*** THE DATA ***

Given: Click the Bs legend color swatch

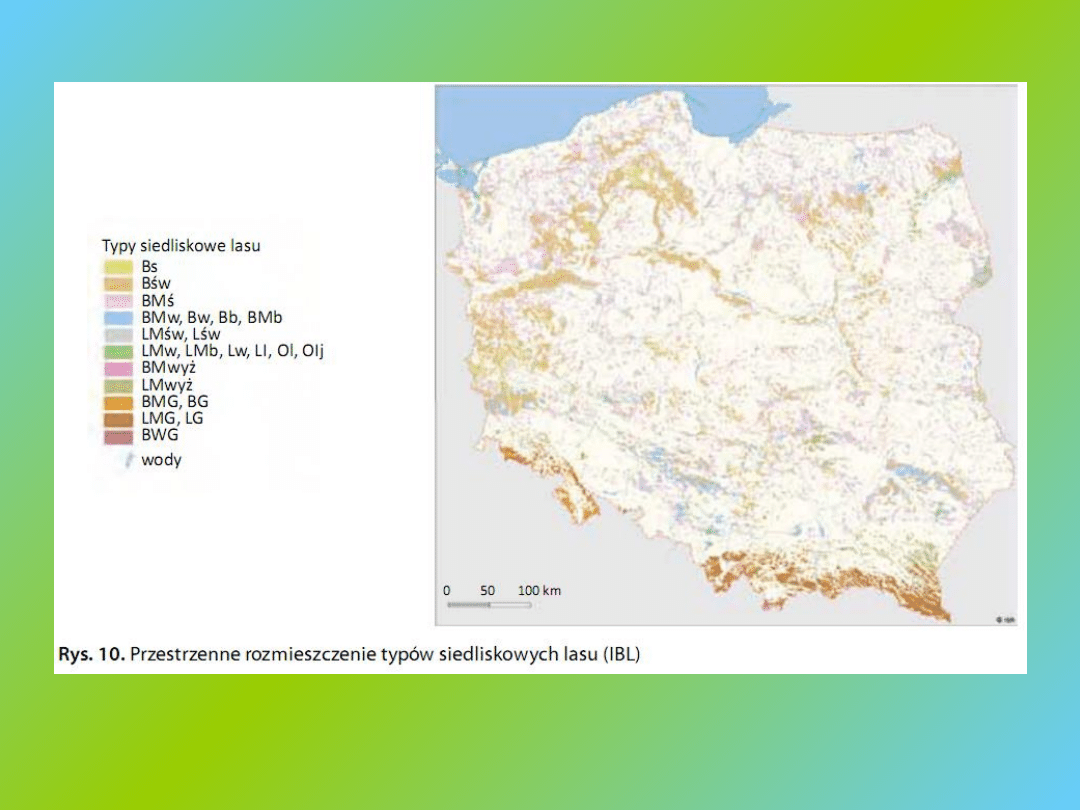Looking at the screenshot, I should click(x=117, y=267).
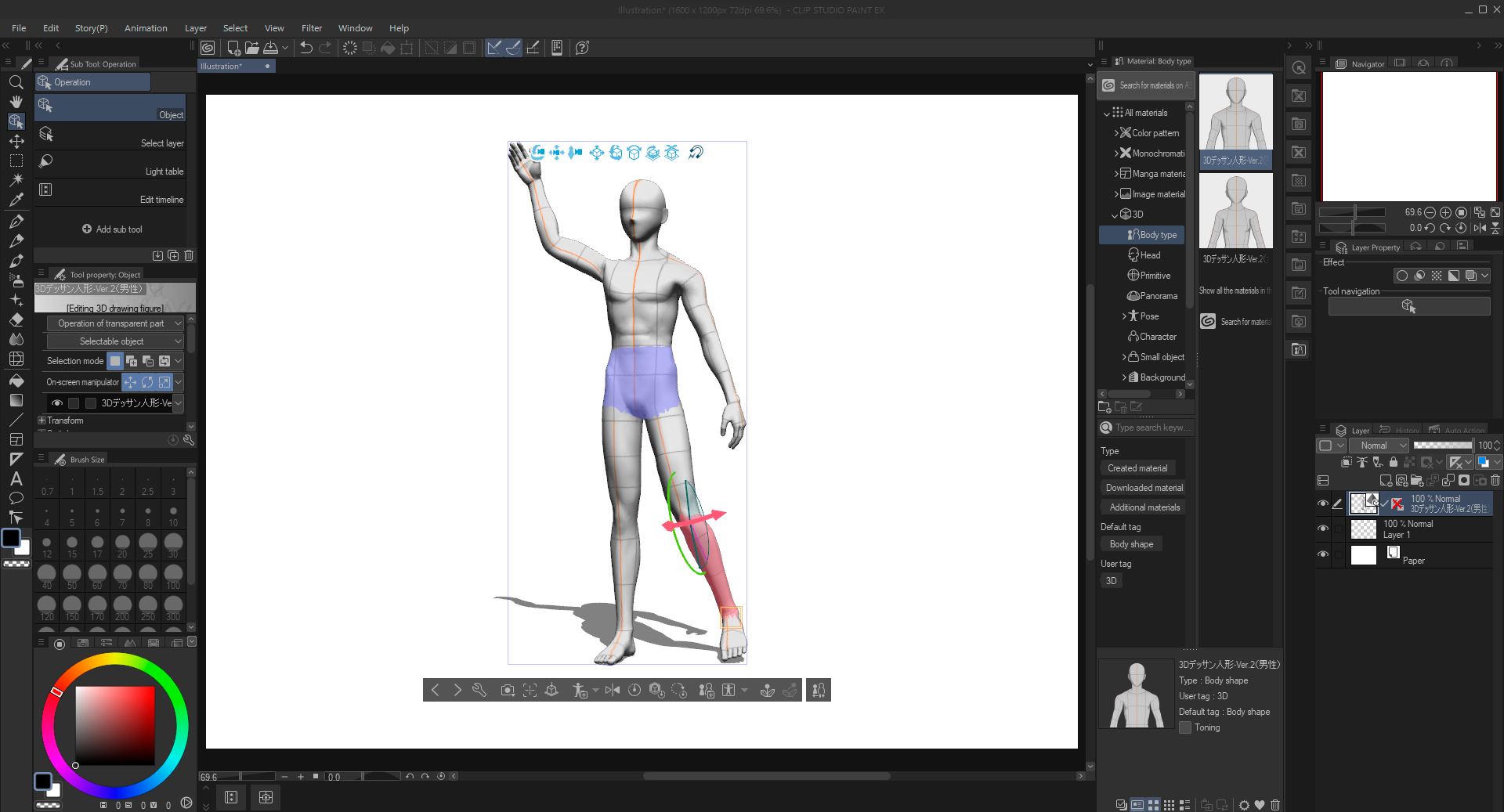1504x812 pixels.
Task: Select the Zoom magnifier tool
Action: point(16,82)
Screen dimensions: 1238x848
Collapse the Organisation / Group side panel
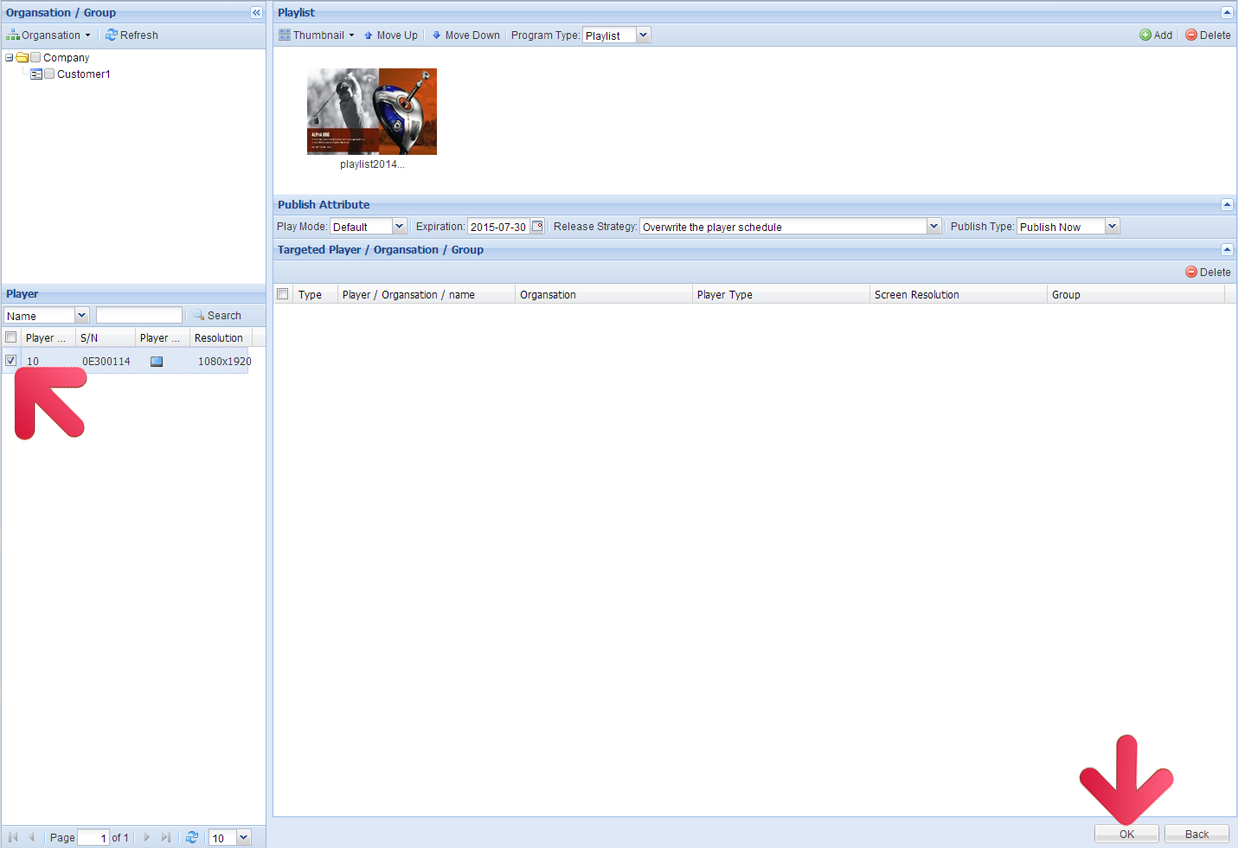coord(256,13)
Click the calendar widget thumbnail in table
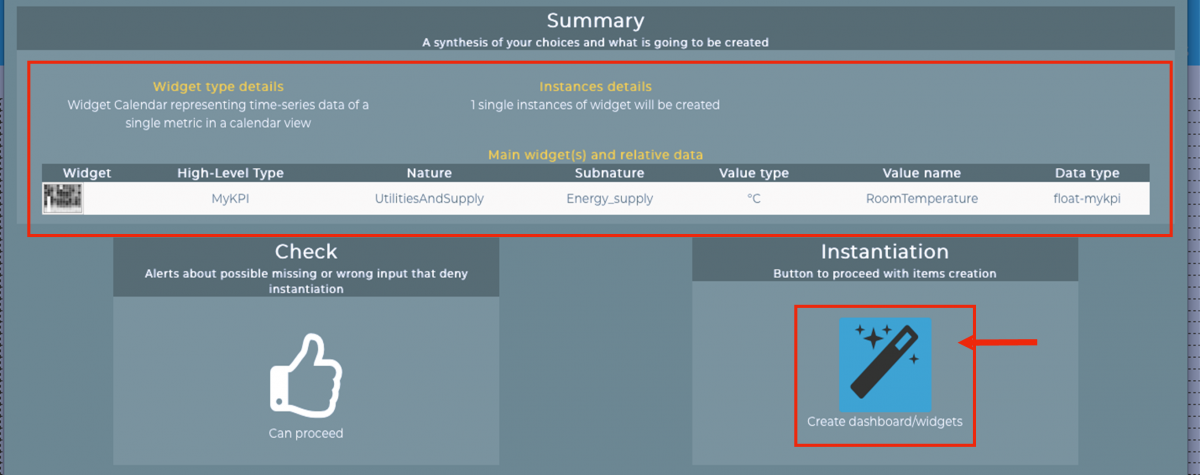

*** End of THE DATA ***

## WORK REQUIRED
Print, exactly and without pictures, the lines from the one holding "Screen dimensions: 1238x848" through the last line of the entries above, both included.

## THE COMPLETED TASK
Screen dimensions: 1238x848
Collapse the Organisation / Group side panel
coord(256,13)
Click the calendar widget thumbnail in table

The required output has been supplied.